* **What is being asked**
Pictures aside, the output must consist of the lines from the one containing "1280x720 pixels." through the end of the data, reproduced exactly.

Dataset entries

· · · ·

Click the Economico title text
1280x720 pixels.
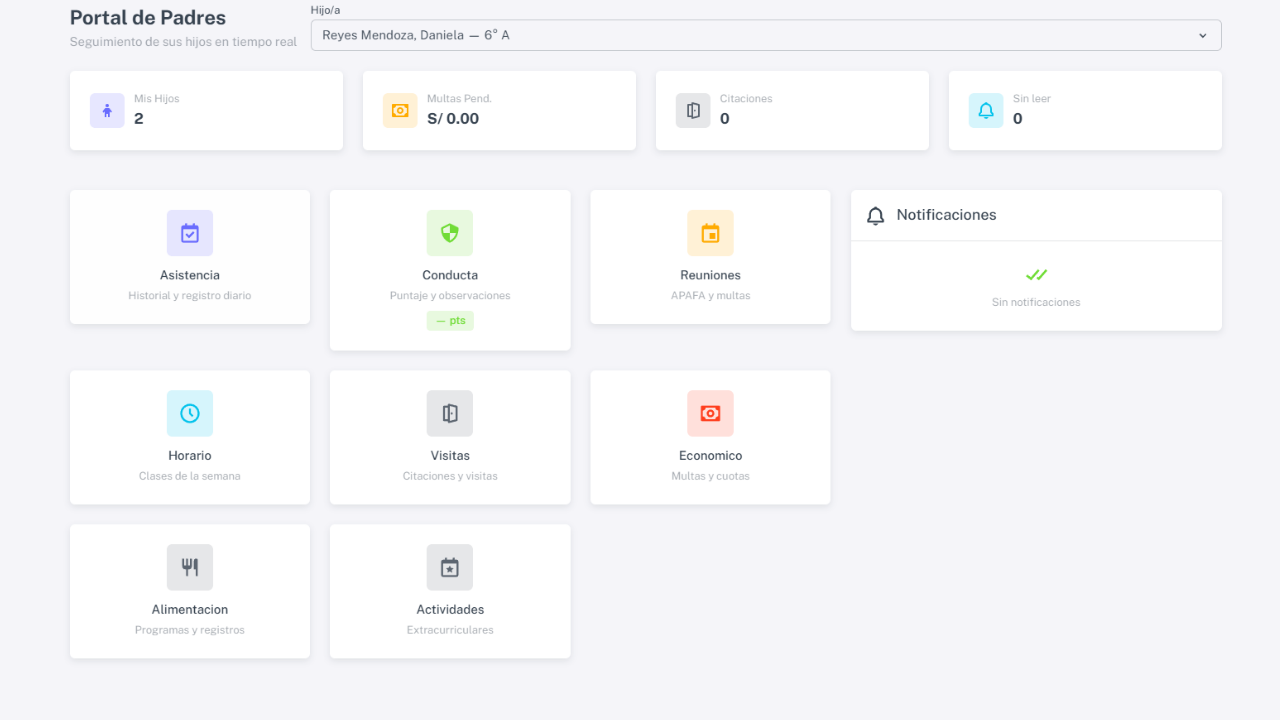(710, 456)
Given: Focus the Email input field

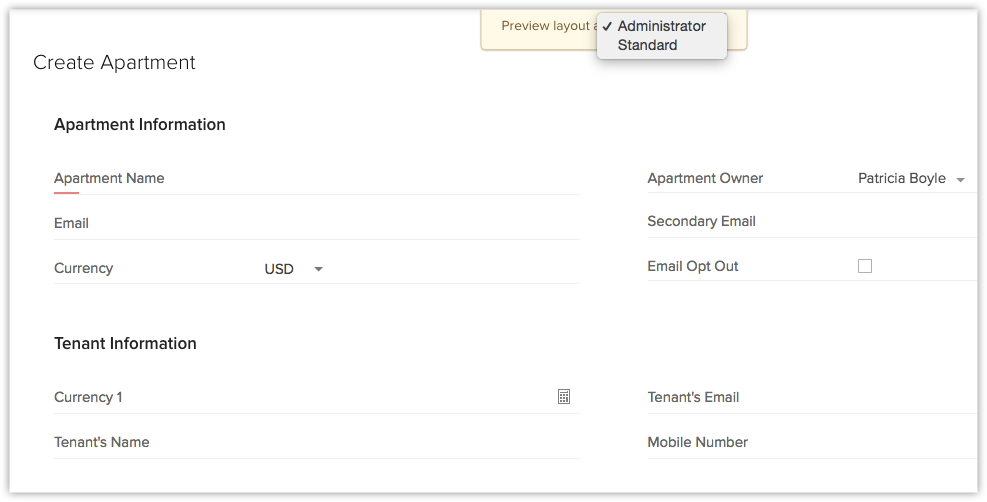Looking at the screenshot, I should 400,223.
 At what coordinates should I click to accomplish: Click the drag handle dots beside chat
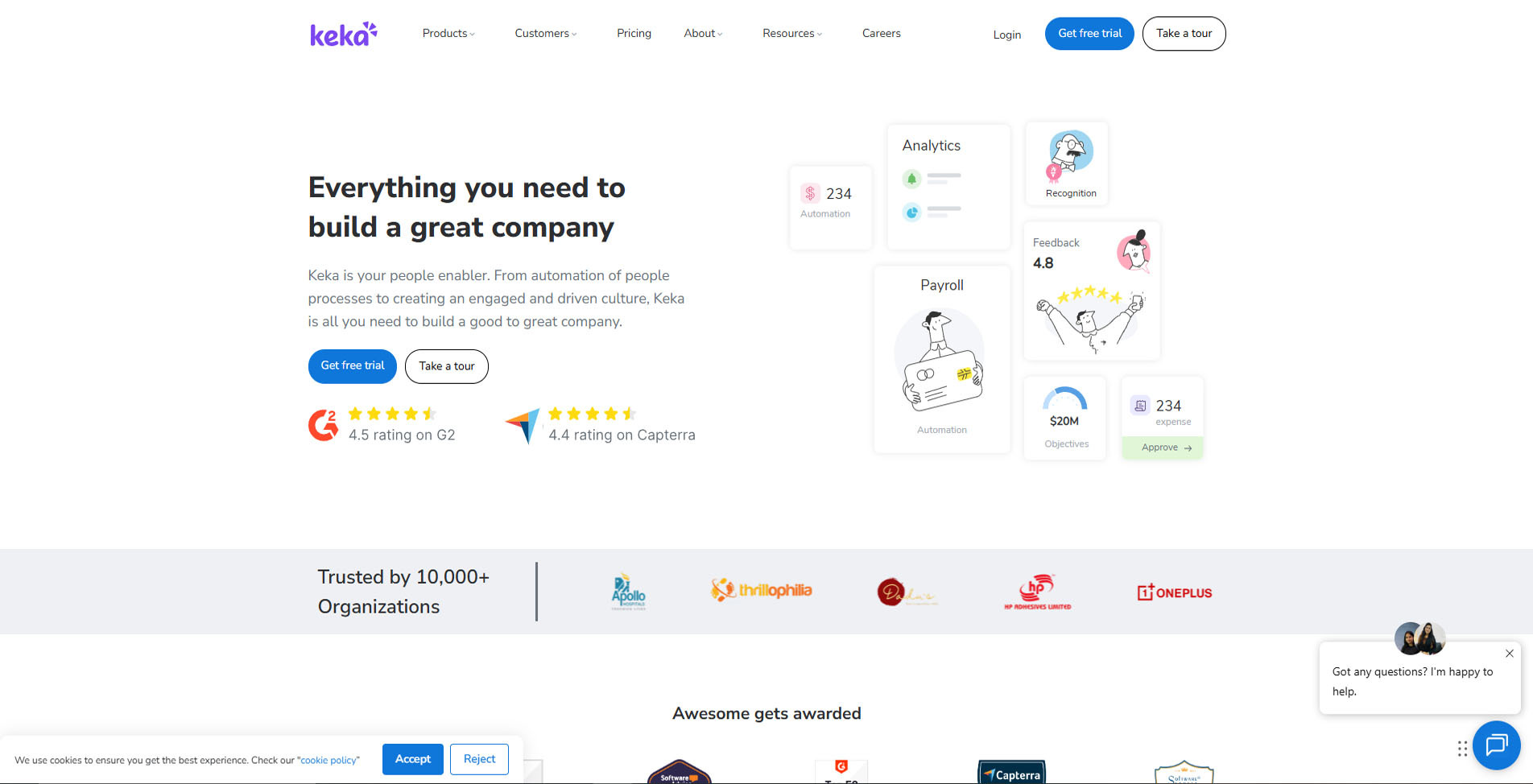pyautogui.click(x=1462, y=749)
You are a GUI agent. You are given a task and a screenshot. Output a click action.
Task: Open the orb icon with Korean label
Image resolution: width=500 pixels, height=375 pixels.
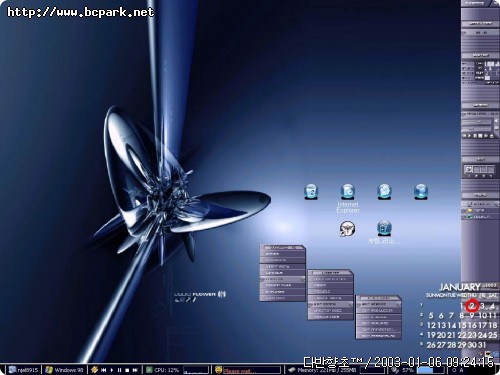coord(384,228)
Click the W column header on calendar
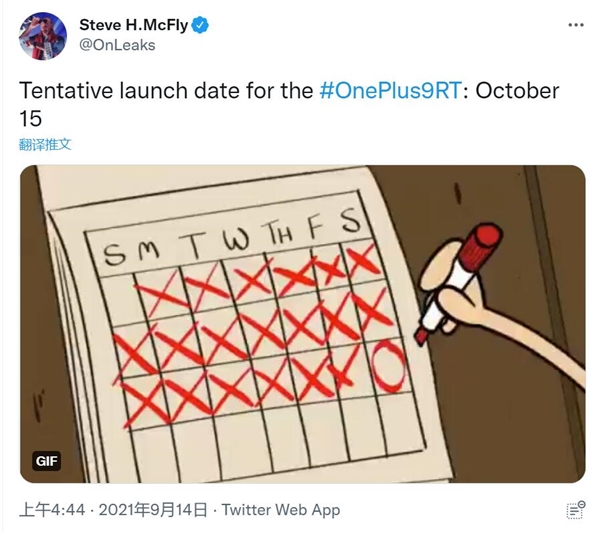 pyautogui.click(x=236, y=241)
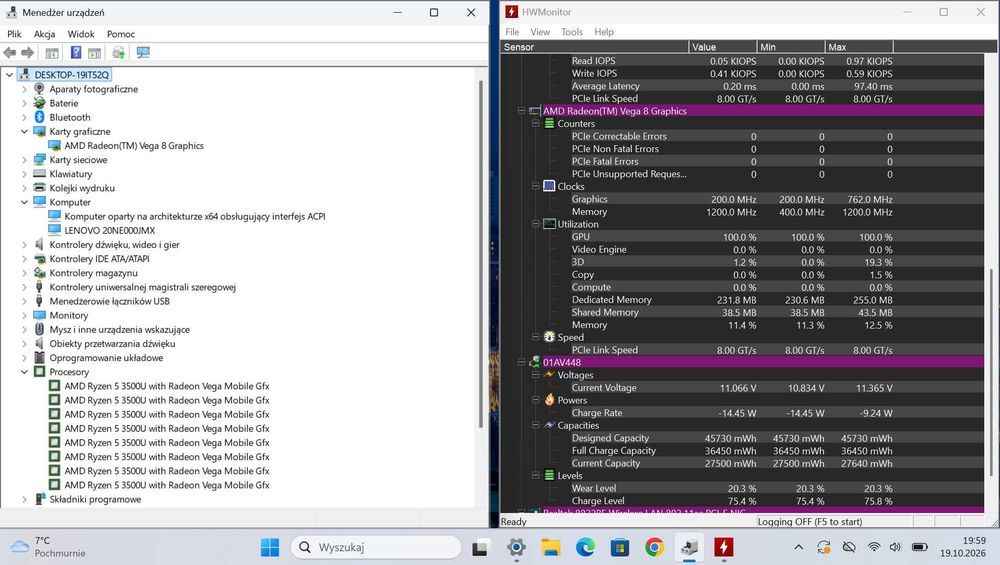Select AMD Radeon(TM) Vega 8 Graphics device
Image resolution: width=1000 pixels, height=565 pixels.
coord(134,146)
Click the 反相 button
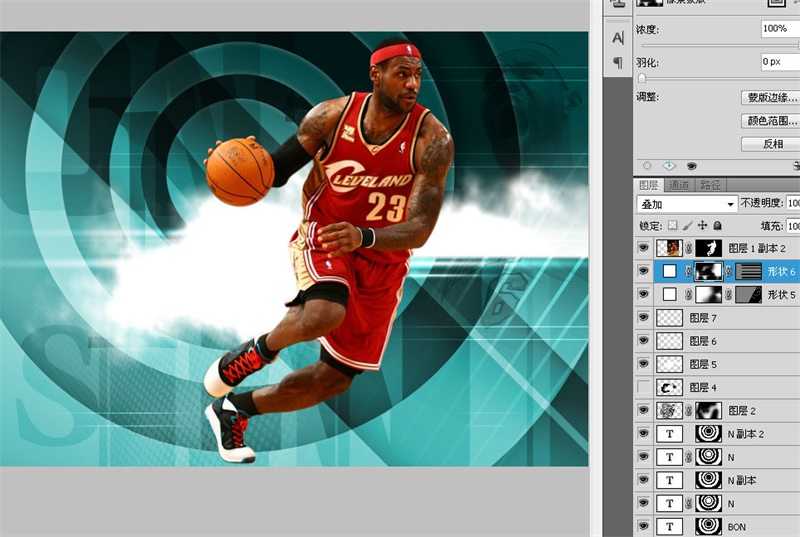This screenshot has height=537, width=800. coord(772,144)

· · · ·

* **Written answer**
1280x720 pixels.
(710, 456)
Given: Focus the Email input field

Looking at the screenshot, I should 400,223.
 At what coordinates should I click to accomplish: Click the drag handle dots beside chat
pyautogui.click(x=1462, y=749)
You are a GUI agent. You are given a task and a screenshot. Output a click action.
Task: Open the orb icon with Korean label
Image resolution: width=500 pixels, height=375 pixels.
coord(384,228)
Click the W column header on calendar
 pyautogui.click(x=236, y=241)
Select AMD Radeon(TM) Vega 8 Graphics device
Image resolution: width=1000 pixels, height=565 pixels.
coord(134,146)
Click the 反相 button
This screenshot has height=537, width=800. coord(772,144)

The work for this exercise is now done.